Six Degrees of Google
In his book “Linked”, Albert-László Barabási explores the ideas of Graph Theory as they apply to various types of networks. An example of Graph Theory at work is the popular game Six Degrees of Kevin Bacon in which a player picks any random or obscure actor and another tries to connect them to Kevin Bacon is 6 links or less.Barabási explains, using Graph Theory, that there is nothing particularly unusual about Kevin Bacon’s position in Hollywood circles. In fact all entities or nodes in a given network are connected to all others by an astonishingly small number of links. For instance,Barabási found that every web page is connected to every other one of the billions of pages on the world wide web by an average of only 19 links or degrees of separation.
The close connection between all nodes in a graph, as Barabási explains, is possible due to what are known as Super Nodes, or nodes that have a very large number of links to other nodes. Super Nodes, within any graph, are the most important nodes because they connect all the others and shorten the distance between any two smaller nodes. This concept is exactly what Larry Page stumbled upon when he created the idea of PageRank. Web pages or web sites with the most links are the super nodes of the world wide web. Google is arguably the largest of the super nodes on the world wide web. If the world wide web has a center, it is likely to be Google.
Google has discovered, however, that it can extend beyond being a super node to which all other nodes connect. By disseminating itself in the form of Analytics, AdSense, and AdWords, it can become part of every other node.

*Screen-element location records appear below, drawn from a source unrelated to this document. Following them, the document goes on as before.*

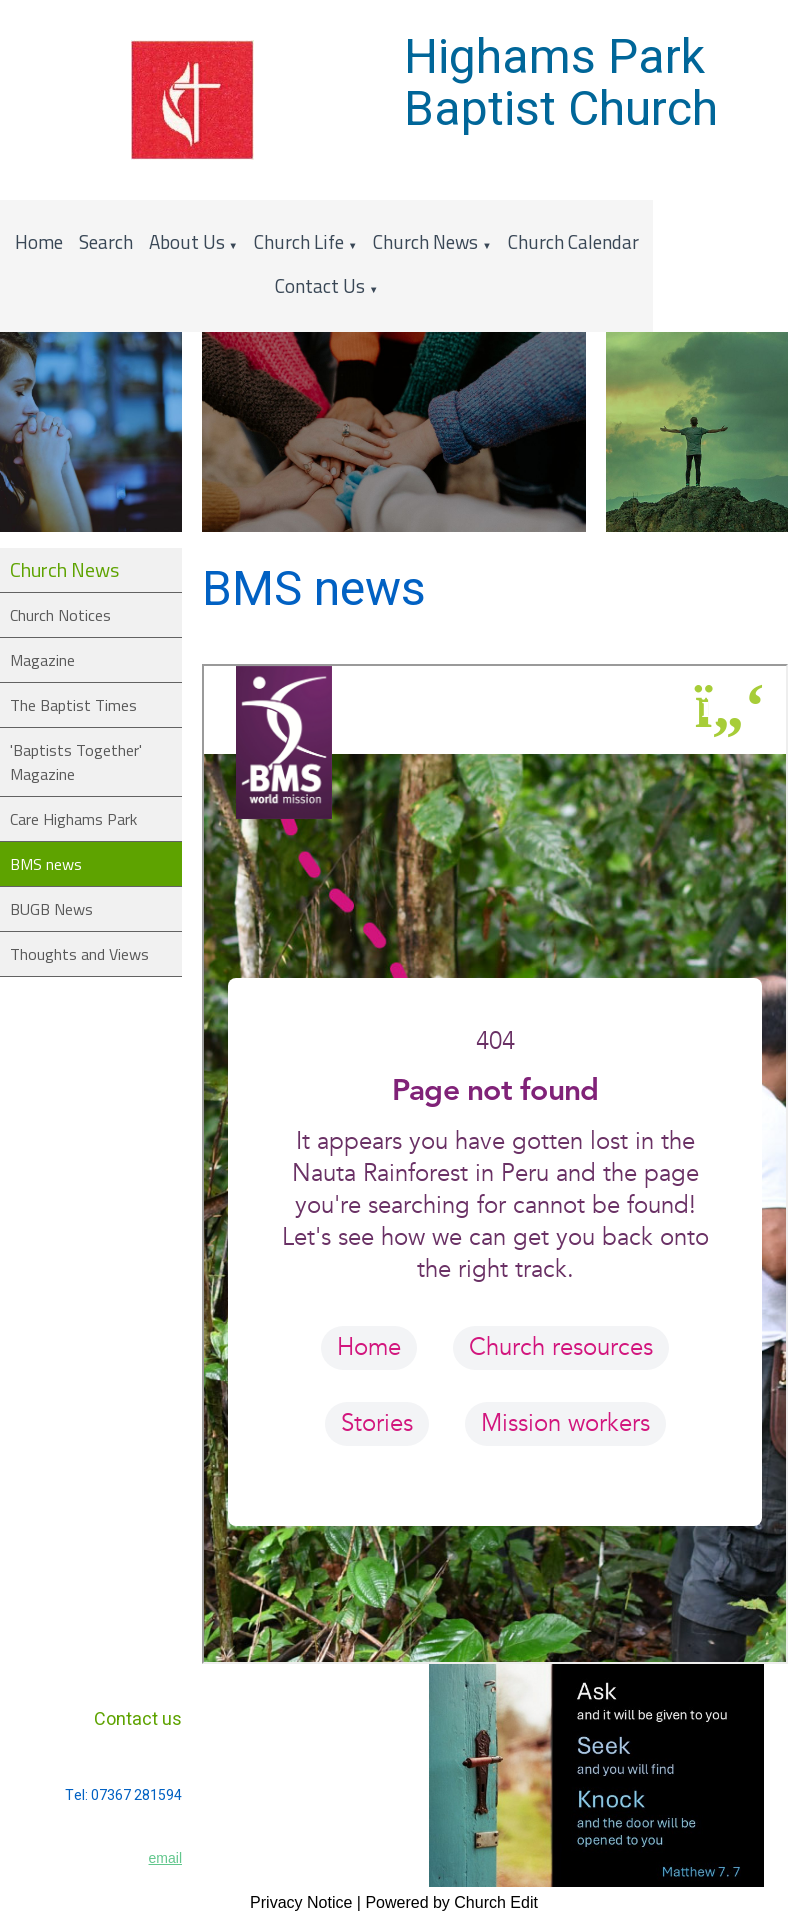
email (165, 1858)
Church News (425, 241)
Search (106, 241)
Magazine (42, 660)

When Larry Page and Sergey Brin were negotiating with Wall Street underwriters to take Google public, there were many business experts who could not understand how their business model made money – or sense for that matter. These experts, if you will pardon the pun, were rather short-sighted and missed the fact that Google is able to make money by what is known as the long tail, or selling a large number of items in small quantities.

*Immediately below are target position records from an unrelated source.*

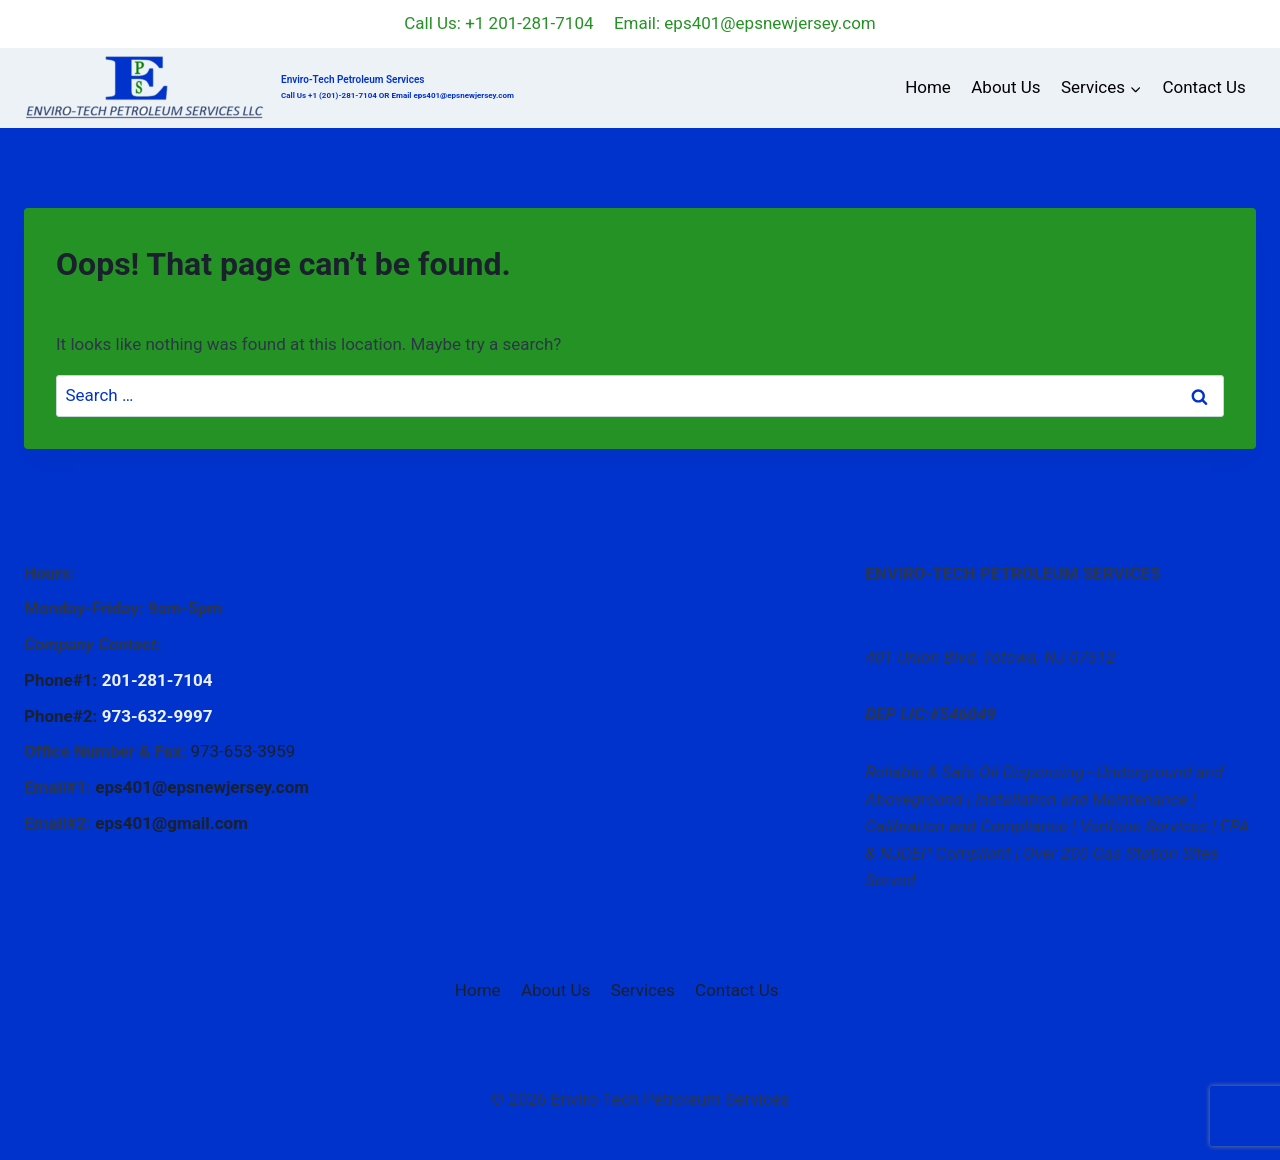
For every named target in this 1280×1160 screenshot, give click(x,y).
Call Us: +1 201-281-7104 (498, 23)
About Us (1005, 87)
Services (643, 990)
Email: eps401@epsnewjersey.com (745, 23)
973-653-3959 (242, 751)
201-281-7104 (157, 680)
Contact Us (1203, 87)
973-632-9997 (157, 716)
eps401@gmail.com (171, 823)
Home (928, 87)
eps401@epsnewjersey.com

In his book titled The Long Tail, Chris Anderson explains how a study of music downloads on Rhapsody demonstrates the long tail phenomenon. Mr. Anderson found that though the blockbuster hits, which account for 20% of music titles, may enjoy millions of downloads, the remaining 80% of titles or non-hits, when added together, account for a much larger volume of online music sales.
Google has masterfully positioned itself, through its vast network of online properties and tools and extensive reach, to capitalize on the long tail by earning a few pennies from the mouse clicks of billions of web users. The long tail applies to Google’s model because each text ad may only be clicked a few times, but there are many millions of ads and many billions of clicks.

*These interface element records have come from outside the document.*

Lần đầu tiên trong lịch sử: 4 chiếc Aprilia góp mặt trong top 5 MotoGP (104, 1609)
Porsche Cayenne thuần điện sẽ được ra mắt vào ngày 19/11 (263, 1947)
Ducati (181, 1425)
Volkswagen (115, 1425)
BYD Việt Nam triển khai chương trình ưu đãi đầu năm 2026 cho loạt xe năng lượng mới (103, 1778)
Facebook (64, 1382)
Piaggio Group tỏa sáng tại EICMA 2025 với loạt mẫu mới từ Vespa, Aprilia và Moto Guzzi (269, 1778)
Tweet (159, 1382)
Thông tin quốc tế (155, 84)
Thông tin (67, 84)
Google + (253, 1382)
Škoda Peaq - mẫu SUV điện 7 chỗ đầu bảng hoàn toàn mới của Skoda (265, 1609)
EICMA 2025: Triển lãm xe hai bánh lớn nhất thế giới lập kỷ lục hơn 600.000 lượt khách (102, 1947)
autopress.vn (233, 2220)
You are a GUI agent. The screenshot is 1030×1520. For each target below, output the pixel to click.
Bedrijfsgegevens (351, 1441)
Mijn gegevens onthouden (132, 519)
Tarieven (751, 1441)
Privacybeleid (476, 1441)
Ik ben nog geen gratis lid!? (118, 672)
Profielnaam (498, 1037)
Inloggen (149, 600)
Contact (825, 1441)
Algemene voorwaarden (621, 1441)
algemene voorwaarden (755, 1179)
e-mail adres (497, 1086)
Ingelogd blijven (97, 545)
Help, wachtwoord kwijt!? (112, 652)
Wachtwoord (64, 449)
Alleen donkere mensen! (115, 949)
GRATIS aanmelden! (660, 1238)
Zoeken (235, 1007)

All roads, as the saying goes, may lead to Rome, but on the world wide web, all nodes – and mouse clicks – lead to Google.
 Barabási, Albert-László. 2003. “Linked: How Everything is Connected to Everything Else and What It Means for Business, Science, and Everyday Life.” New York: Plume.
 Vise, David A., and Mark Malseed. The Google Story: Inside the Hottest Business, Media and Technology Success of Our Time. Paperback ed. Dell Pub., 2006.
 Anderson, Chris (2006). The Long Tail: Why the Future of Business Is Selling Less of More. New York: Hyperion. ISBN 1-4013-0237-8.